新たに指定された品目は、悪性黒色腫・ホジキンリンパ腫などに用いる「ダカルバジン注射剤」、肝細胞癌化学塞栓術(TACE)に用いる「ドキソルビシン注射剤(凍結乾燥)」、麻酔時の筋弛緩と気管内挿管に用いる「シスアトラクリウム注射剤」の3種である。
国家必須医薬品は疾病治療と公衆衛生の維持に必要だが、需要が少ないか生産・流通の事情により供給が不安定となり得る医薬品を指す。政府は府省横断の協議を経て品目を指定し、安定供給を支援する。
今回の指定により国家必須医薬品は既存の488品目から491品目に増えた。
食薬処は国家必須医薬品に指定された品目について、品目承認および変更承認の迅速審査、行政・財政支援などを実施できる。

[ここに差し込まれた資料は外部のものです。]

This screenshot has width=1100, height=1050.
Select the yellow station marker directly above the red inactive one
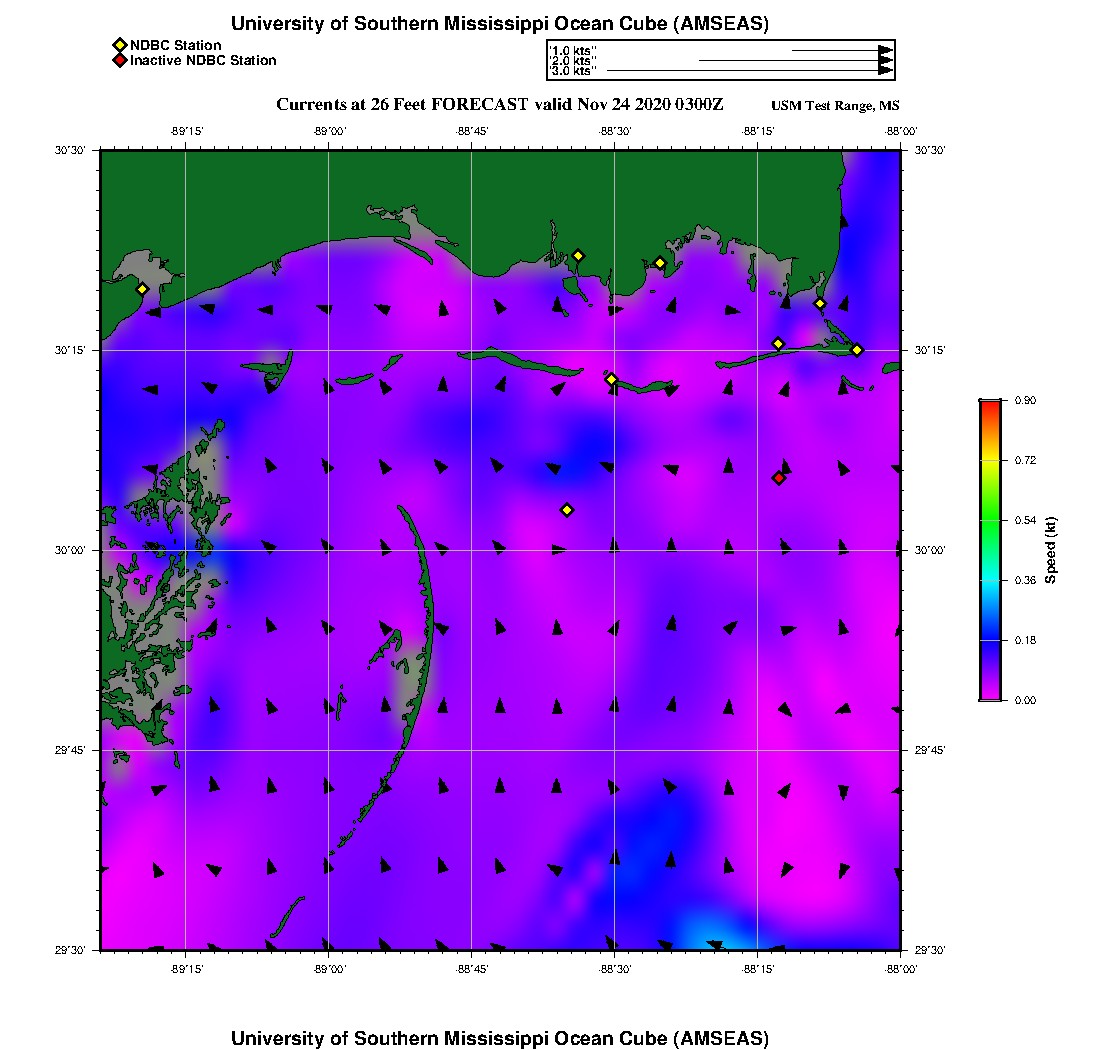(778, 344)
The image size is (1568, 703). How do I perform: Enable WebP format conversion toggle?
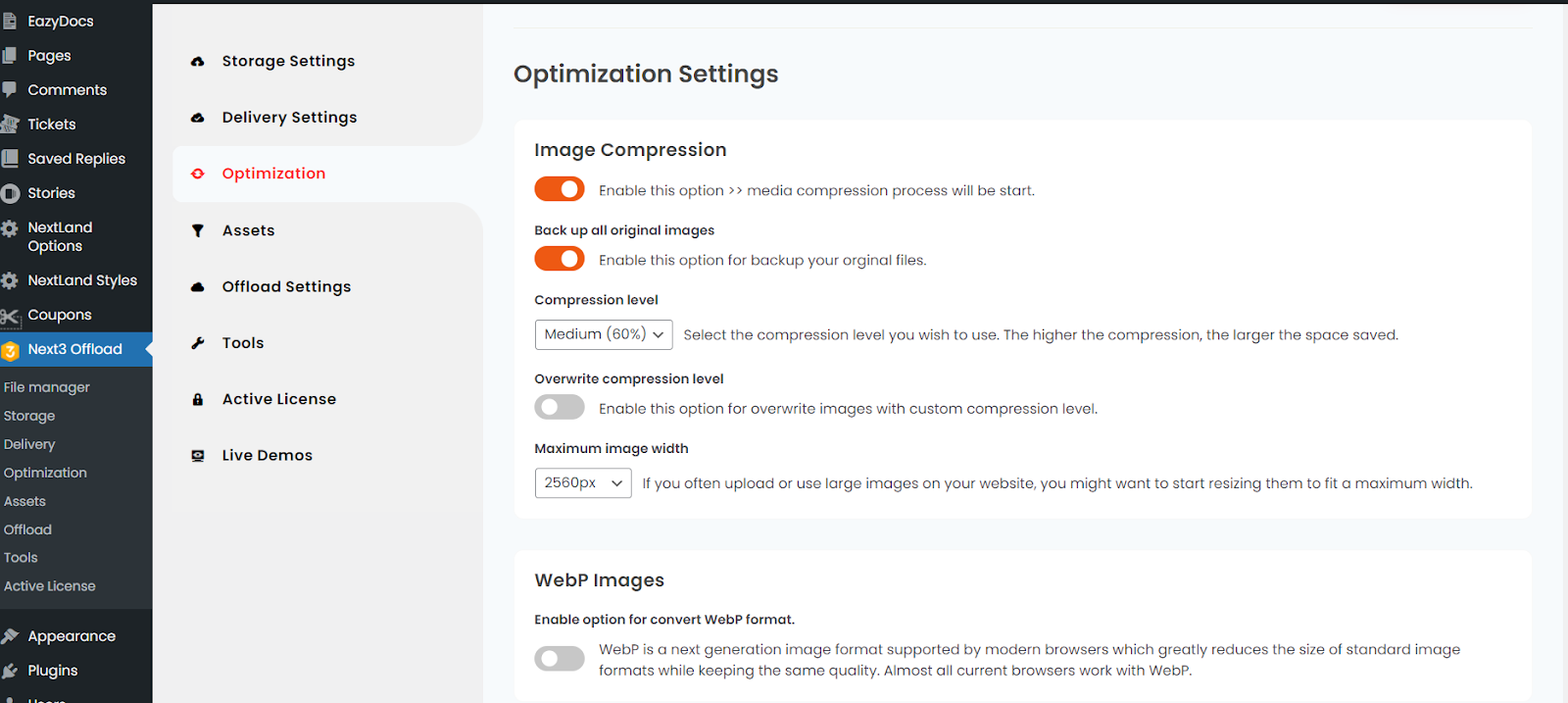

あわせて国家必須医薬品安定供給協議会は、デキストロメトルファン・キニジンカプセル剤、ヘミン注射剤、ハロペリドール錠剤および注射剤など4品目の成分名または適応症の表記も最新の医学用語に合わせて整備した。
キム・ヨンジェ食薬処次長は「医療現場で安定供給が切実な抗がん剤注射剤などを速やかに国家必須医薬品として指定した」と述べ、「がん患者が供給不安なしに医薬品を使用できる環境を整えることに最善を尽くす」と語った。
一方、国家必須医薬品安定供給協議会は2016年に設置された法定協議体で、国務調整室、保健福祉部、疾病管理庁など10の中央行政機関が参加している。